>> BEGIN Dataset content
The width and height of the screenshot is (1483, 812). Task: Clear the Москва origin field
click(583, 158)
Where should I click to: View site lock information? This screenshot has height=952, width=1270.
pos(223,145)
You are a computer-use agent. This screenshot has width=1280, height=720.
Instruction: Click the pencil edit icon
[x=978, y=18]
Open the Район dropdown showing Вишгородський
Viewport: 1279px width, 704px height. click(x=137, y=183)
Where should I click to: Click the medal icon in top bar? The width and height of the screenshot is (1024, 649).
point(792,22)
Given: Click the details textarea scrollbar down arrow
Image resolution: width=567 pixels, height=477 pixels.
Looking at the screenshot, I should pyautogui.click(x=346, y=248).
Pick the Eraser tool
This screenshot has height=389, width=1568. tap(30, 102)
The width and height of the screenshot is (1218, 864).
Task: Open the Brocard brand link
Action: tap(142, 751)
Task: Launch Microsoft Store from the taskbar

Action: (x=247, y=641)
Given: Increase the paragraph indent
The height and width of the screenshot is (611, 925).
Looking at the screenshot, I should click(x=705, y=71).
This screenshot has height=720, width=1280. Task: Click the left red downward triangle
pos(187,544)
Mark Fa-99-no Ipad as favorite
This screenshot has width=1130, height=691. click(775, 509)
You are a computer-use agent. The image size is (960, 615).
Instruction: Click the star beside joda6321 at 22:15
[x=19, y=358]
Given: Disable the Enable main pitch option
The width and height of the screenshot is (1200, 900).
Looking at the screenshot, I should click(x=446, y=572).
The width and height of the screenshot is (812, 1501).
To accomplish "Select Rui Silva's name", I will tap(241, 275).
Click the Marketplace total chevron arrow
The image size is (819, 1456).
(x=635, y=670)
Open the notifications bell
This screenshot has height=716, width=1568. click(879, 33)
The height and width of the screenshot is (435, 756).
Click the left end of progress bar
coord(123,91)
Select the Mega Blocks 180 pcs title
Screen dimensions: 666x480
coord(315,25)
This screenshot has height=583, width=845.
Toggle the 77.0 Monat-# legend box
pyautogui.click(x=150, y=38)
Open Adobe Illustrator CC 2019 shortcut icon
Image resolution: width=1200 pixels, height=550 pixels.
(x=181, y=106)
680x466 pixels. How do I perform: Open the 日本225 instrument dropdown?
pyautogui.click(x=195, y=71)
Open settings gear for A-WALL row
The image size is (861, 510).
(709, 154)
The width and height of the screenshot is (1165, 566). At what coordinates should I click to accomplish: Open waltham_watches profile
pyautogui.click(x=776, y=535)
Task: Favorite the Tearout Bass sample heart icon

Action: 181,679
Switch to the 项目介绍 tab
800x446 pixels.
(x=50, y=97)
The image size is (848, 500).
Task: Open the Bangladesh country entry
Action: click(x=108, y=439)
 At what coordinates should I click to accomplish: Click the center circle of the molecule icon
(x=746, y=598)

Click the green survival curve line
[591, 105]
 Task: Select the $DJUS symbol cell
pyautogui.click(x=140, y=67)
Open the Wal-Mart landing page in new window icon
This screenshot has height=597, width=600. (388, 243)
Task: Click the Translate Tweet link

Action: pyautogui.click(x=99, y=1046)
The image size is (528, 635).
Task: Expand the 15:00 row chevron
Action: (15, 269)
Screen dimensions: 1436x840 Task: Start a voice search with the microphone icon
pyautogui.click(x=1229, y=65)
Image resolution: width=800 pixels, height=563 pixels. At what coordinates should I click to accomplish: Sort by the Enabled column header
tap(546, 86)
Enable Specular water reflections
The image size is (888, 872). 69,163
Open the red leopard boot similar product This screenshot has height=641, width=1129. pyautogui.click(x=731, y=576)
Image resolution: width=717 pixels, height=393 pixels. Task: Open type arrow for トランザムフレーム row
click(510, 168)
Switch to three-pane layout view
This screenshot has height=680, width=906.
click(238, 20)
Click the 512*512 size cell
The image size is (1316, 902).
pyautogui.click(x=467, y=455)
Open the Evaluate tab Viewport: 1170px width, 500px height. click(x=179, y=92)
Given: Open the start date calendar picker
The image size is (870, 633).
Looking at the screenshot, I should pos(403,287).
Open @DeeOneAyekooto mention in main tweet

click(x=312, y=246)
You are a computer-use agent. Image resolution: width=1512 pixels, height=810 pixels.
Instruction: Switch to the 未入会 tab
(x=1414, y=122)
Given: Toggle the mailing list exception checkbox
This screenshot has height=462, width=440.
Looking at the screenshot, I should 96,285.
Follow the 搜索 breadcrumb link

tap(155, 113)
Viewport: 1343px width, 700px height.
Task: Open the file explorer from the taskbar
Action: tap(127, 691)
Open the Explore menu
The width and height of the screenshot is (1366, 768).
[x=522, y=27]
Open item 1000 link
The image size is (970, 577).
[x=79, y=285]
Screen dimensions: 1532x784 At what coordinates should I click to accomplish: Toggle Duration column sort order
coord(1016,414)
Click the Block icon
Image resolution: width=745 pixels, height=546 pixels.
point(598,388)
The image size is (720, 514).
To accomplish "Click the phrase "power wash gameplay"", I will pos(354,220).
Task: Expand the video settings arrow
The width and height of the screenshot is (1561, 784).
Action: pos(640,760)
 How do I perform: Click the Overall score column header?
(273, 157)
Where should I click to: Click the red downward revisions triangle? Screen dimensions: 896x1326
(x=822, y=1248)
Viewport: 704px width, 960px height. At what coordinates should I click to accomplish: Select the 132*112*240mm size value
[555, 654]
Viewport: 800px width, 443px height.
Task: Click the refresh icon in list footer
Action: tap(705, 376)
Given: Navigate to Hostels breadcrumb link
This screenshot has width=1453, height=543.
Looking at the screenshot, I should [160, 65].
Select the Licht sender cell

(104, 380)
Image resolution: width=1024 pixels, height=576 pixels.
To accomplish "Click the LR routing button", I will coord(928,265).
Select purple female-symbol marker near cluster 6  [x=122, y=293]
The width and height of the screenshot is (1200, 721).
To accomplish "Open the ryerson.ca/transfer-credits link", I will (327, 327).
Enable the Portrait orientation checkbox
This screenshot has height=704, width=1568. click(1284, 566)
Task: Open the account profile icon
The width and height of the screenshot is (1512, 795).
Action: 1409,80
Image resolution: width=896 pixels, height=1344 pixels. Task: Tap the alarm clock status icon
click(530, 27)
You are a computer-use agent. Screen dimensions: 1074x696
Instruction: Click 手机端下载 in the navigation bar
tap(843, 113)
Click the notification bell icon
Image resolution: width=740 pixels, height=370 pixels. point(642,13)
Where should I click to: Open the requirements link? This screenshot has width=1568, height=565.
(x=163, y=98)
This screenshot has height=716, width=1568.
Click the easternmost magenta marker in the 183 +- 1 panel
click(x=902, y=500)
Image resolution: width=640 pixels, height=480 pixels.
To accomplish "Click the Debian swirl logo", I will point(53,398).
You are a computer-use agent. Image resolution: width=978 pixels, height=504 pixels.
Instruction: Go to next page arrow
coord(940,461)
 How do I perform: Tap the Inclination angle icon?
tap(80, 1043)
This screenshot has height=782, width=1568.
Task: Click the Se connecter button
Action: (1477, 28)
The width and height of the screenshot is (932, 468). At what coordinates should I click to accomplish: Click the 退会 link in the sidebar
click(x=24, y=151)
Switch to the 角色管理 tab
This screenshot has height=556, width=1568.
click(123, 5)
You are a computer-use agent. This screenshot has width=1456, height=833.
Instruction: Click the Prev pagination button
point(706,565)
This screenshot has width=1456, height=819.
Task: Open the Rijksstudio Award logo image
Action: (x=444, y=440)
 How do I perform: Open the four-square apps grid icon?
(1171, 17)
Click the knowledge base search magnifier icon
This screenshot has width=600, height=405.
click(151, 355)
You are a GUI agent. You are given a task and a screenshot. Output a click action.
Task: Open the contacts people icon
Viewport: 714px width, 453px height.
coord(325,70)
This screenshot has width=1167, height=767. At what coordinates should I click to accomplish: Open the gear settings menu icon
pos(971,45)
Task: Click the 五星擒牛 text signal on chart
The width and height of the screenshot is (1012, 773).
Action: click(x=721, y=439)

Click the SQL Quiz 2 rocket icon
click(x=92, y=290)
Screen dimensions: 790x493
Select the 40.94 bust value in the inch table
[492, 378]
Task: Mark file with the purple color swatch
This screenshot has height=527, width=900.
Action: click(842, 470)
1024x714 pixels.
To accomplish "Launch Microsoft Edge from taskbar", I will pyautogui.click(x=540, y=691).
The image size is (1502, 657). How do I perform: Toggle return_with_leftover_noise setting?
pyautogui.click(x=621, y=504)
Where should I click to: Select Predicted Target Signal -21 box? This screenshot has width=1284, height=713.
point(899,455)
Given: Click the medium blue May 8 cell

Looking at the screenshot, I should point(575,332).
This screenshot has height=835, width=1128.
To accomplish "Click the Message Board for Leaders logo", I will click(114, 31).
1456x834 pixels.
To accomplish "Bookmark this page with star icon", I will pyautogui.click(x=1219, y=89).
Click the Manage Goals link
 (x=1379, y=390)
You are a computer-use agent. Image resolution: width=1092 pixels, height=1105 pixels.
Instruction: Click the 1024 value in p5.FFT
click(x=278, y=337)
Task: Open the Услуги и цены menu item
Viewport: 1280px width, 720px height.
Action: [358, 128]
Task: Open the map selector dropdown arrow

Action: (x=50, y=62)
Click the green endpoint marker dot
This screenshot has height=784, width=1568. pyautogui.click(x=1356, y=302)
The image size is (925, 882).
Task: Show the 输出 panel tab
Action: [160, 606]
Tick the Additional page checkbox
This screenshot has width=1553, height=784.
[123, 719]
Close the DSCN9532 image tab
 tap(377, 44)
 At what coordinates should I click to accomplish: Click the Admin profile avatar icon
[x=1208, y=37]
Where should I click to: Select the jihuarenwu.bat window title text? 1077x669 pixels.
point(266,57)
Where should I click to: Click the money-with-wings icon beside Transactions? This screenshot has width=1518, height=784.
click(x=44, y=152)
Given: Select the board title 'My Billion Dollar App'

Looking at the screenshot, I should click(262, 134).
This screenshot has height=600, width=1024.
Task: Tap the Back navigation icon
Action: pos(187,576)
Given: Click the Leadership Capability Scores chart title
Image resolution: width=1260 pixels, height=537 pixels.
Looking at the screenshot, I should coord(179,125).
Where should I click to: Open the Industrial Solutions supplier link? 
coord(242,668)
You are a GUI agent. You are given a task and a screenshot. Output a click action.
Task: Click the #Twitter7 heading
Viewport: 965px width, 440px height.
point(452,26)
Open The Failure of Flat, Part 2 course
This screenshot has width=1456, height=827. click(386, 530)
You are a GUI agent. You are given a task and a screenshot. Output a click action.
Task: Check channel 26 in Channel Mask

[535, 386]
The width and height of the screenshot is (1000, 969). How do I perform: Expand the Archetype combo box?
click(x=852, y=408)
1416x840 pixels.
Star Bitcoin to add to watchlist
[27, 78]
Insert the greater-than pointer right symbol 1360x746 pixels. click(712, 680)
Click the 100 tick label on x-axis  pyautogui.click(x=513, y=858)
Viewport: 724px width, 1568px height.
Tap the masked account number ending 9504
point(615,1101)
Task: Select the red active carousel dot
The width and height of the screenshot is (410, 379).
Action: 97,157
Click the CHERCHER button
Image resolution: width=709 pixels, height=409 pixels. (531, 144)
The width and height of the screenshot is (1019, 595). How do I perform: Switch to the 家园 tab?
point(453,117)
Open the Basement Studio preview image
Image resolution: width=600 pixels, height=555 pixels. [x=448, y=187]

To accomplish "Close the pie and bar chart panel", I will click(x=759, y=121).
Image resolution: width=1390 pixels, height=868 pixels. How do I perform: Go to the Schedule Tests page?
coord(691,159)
>> END Dataset content
**Aim:**
Reproduce the lines word for word, from the first one through the line containing "should pyautogui.click(x=346, y=248).".

**Result:**
The width and height of the screenshot is (1483, 812). Task: Clear the Москва origin field
click(583, 158)
Where should I click to: View site lock information? This screenshot has height=952, width=1270.
pos(223,145)
You are a computer-use agent. This screenshot has width=1280, height=720.
Instruction: Click the pencil edit icon
[x=978, y=18]
Open the Район dropdown showing Вишгородський
Viewport: 1279px width, 704px height. click(x=137, y=183)
Where should I click to: Click the medal icon in top bar? The width and height of the screenshot is (1024, 649).
point(792,22)
Given: Click the details textarea scrollbar down arrow
Image resolution: width=567 pixels, height=477 pixels.
Looking at the screenshot, I should pyautogui.click(x=346, y=248).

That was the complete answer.